WHAT NEEDS TO BE DONE. What you return must match the listing below word for word.

SUPPLIED MATERIAL.
◇ ◇ ◇ ◇

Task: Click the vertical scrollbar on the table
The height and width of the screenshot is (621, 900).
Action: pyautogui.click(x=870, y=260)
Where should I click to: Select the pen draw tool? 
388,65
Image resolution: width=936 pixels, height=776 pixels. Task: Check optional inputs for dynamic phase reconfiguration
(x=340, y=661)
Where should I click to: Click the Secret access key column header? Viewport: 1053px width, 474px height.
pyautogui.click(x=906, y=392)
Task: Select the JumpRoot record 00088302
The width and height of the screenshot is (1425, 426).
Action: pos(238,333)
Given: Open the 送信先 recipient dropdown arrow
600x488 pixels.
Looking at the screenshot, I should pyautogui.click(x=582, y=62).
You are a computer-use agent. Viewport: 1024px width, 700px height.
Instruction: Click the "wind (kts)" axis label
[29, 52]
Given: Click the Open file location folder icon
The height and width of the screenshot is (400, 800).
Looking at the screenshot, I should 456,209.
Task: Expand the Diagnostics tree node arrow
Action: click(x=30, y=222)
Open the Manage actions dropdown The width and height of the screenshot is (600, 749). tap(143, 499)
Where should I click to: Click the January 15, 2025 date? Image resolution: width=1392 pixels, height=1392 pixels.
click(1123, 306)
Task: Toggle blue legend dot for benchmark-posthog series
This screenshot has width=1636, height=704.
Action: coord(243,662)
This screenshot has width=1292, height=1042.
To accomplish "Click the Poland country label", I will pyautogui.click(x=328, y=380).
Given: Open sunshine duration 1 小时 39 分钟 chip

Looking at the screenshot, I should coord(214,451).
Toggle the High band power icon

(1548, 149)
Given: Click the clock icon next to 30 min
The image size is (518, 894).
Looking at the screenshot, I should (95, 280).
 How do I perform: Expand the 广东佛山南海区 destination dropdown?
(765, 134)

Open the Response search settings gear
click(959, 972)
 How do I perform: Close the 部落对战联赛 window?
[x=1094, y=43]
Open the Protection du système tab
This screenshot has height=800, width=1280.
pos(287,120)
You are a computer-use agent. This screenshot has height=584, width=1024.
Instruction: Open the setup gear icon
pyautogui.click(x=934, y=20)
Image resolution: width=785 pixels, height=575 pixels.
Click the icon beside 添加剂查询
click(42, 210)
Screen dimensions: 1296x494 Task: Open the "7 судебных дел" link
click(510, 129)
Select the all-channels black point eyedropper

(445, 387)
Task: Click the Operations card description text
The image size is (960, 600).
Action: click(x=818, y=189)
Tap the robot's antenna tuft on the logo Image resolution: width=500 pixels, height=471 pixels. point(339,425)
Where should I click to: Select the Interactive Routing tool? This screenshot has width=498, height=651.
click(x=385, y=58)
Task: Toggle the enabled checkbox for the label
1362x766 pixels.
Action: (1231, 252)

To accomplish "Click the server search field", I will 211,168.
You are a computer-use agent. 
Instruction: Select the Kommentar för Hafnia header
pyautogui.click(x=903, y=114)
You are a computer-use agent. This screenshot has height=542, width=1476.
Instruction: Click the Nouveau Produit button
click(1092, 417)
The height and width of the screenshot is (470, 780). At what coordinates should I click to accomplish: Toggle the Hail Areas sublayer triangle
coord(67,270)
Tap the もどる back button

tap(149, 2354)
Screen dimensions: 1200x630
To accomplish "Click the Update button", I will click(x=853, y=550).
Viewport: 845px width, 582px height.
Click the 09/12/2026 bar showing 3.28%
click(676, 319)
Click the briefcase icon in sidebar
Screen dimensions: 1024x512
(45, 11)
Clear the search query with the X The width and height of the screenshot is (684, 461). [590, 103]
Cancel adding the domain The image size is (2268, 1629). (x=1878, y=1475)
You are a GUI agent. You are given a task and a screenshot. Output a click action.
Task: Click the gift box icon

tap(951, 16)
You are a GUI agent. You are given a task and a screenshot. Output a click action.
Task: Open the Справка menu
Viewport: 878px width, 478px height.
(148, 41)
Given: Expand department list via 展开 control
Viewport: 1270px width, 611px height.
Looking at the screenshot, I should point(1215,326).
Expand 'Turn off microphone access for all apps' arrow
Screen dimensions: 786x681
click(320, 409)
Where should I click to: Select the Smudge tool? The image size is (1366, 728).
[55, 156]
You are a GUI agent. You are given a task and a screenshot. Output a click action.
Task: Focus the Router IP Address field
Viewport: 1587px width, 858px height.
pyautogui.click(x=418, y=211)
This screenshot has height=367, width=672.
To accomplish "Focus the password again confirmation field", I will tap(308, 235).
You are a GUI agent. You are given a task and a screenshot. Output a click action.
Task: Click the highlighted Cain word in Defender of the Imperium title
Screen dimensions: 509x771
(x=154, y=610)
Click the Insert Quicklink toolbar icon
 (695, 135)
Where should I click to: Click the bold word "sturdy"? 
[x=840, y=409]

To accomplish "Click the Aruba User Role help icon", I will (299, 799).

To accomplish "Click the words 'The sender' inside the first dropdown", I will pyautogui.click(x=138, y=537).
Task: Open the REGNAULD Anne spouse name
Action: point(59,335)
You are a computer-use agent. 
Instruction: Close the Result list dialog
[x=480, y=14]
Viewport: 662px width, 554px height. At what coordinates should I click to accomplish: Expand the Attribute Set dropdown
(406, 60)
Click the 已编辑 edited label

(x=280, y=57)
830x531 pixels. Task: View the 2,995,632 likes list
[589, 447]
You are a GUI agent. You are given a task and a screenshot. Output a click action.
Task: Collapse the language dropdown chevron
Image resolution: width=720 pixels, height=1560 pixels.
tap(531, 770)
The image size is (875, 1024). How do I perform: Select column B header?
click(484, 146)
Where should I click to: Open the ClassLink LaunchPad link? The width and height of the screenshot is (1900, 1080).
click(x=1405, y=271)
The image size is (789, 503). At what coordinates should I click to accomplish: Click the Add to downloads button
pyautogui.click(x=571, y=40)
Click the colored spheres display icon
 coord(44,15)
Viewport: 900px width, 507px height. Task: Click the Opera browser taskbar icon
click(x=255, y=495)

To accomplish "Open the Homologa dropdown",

◇ ◇ ◇ ◇

OUTPUT OF THE TASK.
Task: Click the vertical scrollbar on the table
The height and width of the screenshot is (621, 900).
Action: pyautogui.click(x=870, y=260)
Where should I click to: Select the pen draw tool? 
388,65
Image resolution: width=936 pixels, height=776 pixels. Task: Check optional inputs for dynamic phase reconfiguration
(x=340, y=661)
Where should I click to: Click the Secret access key column header? Viewport: 1053px width, 474px height.
pyautogui.click(x=906, y=392)
Task: Select the JumpRoot record 00088302
The width and height of the screenshot is (1425, 426).
Action: pos(238,333)
Given: Open the 送信先 recipient dropdown arrow
600x488 pixels.
Looking at the screenshot, I should pyautogui.click(x=582, y=62).
You are a computer-use agent. Viewport: 1024px width, 700px height.
Instruction: Click the "wind (kts)" axis label
[29, 52]
Given: Click the Open file location folder icon
The height and width of the screenshot is (400, 800).
Looking at the screenshot, I should 456,209.
Task: Expand the Diagnostics tree node arrow
Action: click(x=30, y=222)
Open the Manage actions dropdown The width and height of the screenshot is (600, 749). tap(143, 499)
Where should I click to: Click the January 15, 2025 date? Image resolution: width=1392 pixels, height=1392 pixels.
click(1123, 306)
Task: Toggle blue legend dot for benchmark-posthog series
This screenshot has width=1636, height=704.
Action: coord(243,662)
This screenshot has width=1292, height=1042.
To accomplish "Click the Poland country label", I will pyautogui.click(x=328, y=380).
Given: Open sunshine duration 1 小时 39 分钟 chip

Looking at the screenshot, I should coord(214,451).
Toggle the High band power icon

(1548, 149)
Given: Click the clock icon next to 30 min
The image size is (518, 894).
Looking at the screenshot, I should (95, 280).
 How do I perform: Expand the 广东佛山南海区 destination dropdown?
(765, 134)

Open the Response search settings gear
click(959, 972)
 How do I perform: Close the 部落对战联赛 window?
[x=1094, y=43]
Open the Protection du système tab
This screenshot has height=800, width=1280.
pos(287,120)
You are a computer-use agent. This screenshot has height=584, width=1024.
Instruction: Open the setup gear icon
pyautogui.click(x=934, y=20)
Image resolution: width=785 pixels, height=575 pixels.
Click the icon beside 添加剂查询
click(42, 210)
Screen dimensions: 1296x494 Task: Open the "7 судебных дел" link
click(510, 129)
Select the all-channels black point eyedropper

(445, 387)
Task: Click the Operations card description text
The image size is (960, 600).
Action: click(x=818, y=189)
Tap the robot's antenna tuft on the logo Image resolution: width=500 pixels, height=471 pixels. point(339,425)
Where should I click to: Select the Interactive Routing tool? This screenshot has width=498, height=651.
click(x=385, y=58)
Task: Toggle the enabled checkbox for the label
1362x766 pixels.
Action: (1231, 252)

To accomplish "Click the server search field", I will 211,168.
You are a computer-use agent. 
Instruction: Select the Kommentar för Hafnia header
pyautogui.click(x=903, y=114)
You are a computer-use agent. This screenshot has height=542, width=1476.
Instruction: Click the Nouveau Produit button
click(1092, 417)
The height and width of the screenshot is (470, 780). At what coordinates should I click to accomplish: Toggle the Hail Areas sublayer triangle
coord(67,270)
Tap the もどる back button

tap(149, 2354)
Screen dimensions: 1200x630
To accomplish "Click the Update button", I will click(x=853, y=550).
Viewport: 845px width, 582px height.
Click the 09/12/2026 bar showing 3.28%
click(676, 319)
Click the briefcase icon in sidebar
Screen dimensions: 1024x512
(45, 11)
Clear the search query with the X The width and height of the screenshot is (684, 461). [590, 103]
Cancel adding the domain The image size is (2268, 1629). (x=1878, y=1475)
You are a GUI agent. You are given a task and a screenshot. Output a click action.
Task: Click the gift box icon

tap(951, 16)
You are a GUI agent. You are given a task and a screenshot. Output a click action.
Task: Open the Справка menu
Viewport: 878px width, 478px height.
(148, 41)
Given: Expand department list via 展开 control
Viewport: 1270px width, 611px height.
Looking at the screenshot, I should point(1215,326).
Expand 'Turn off microphone access for all apps' arrow
Screen dimensions: 786x681
click(320, 409)
Where should I click to: Select the Smudge tool? The image size is (1366, 728).
[55, 156]
You are a GUI agent. You are given a task and a screenshot. Output a click action.
Task: Focus the Router IP Address field
Viewport: 1587px width, 858px height.
pyautogui.click(x=418, y=211)
This screenshot has height=367, width=672.
To accomplish "Focus the password again confirmation field", I will tap(308, 235).
You are a GUI agent. You are given a task and a screenshot. Output a click action.
Task: Click the highlighted Cain word in Defender of the Imperium title
Screen dimensions: 509x771
(x=154, y=610)
Click the Insert Quicklink toolbar icon
 (695, 135)
Where should I click to: Click the bold word "sturdy"? 
[x=840, y=409]

To accomplish "Click the Aruba User Role help icon", I will (299, 799).

To accomplish "Click the words 'The sender' inside the first dropdown", I will pyautogui.click(x=138, y=537).
Task: Open the REGNAULD Anne spouse name
Action: point(59,335)
You are a computer-use agent. 
Instruction: Close the Result list dialog
[x=480, y=14]
Viewport: 662px width, 554px height. At what coordinates should I click to accomplish: Expand the Attribute Set dropdown
(406, 60)
Click the 已编辑 edited label

(x=280, y=57)
830x531 pixels. Task: View the 2,995,632 likes list
[589, 447]
You are a GUI agent. You are given a task and a screenshot. Output a click action.
Task: Collapse the language dropdown chevron
Image resolution: width=720 pixels, height=1560 pixels.
tap(531, 770)
The image size is (875, 1024). How do I perform: Select column B header?
click(484, 146)
Where should I click to: Open the ClassLink LaunchPad link? The width and height of the screenshot is (1900, 1080).
click(x=1405, y=271)
The image size is (789, 503). At what coordinates should I click to accomplish: Click the Add to downloads button
pyautogui.click(x=571, y=40)
Click the colored spheres display icon
 coord(44,15)
Viewport: 900px width, 507px height. Task: Click the Opera browser taskbar icon
click(x=255, y=495)

To accomplish "Open the Homologa dropdown",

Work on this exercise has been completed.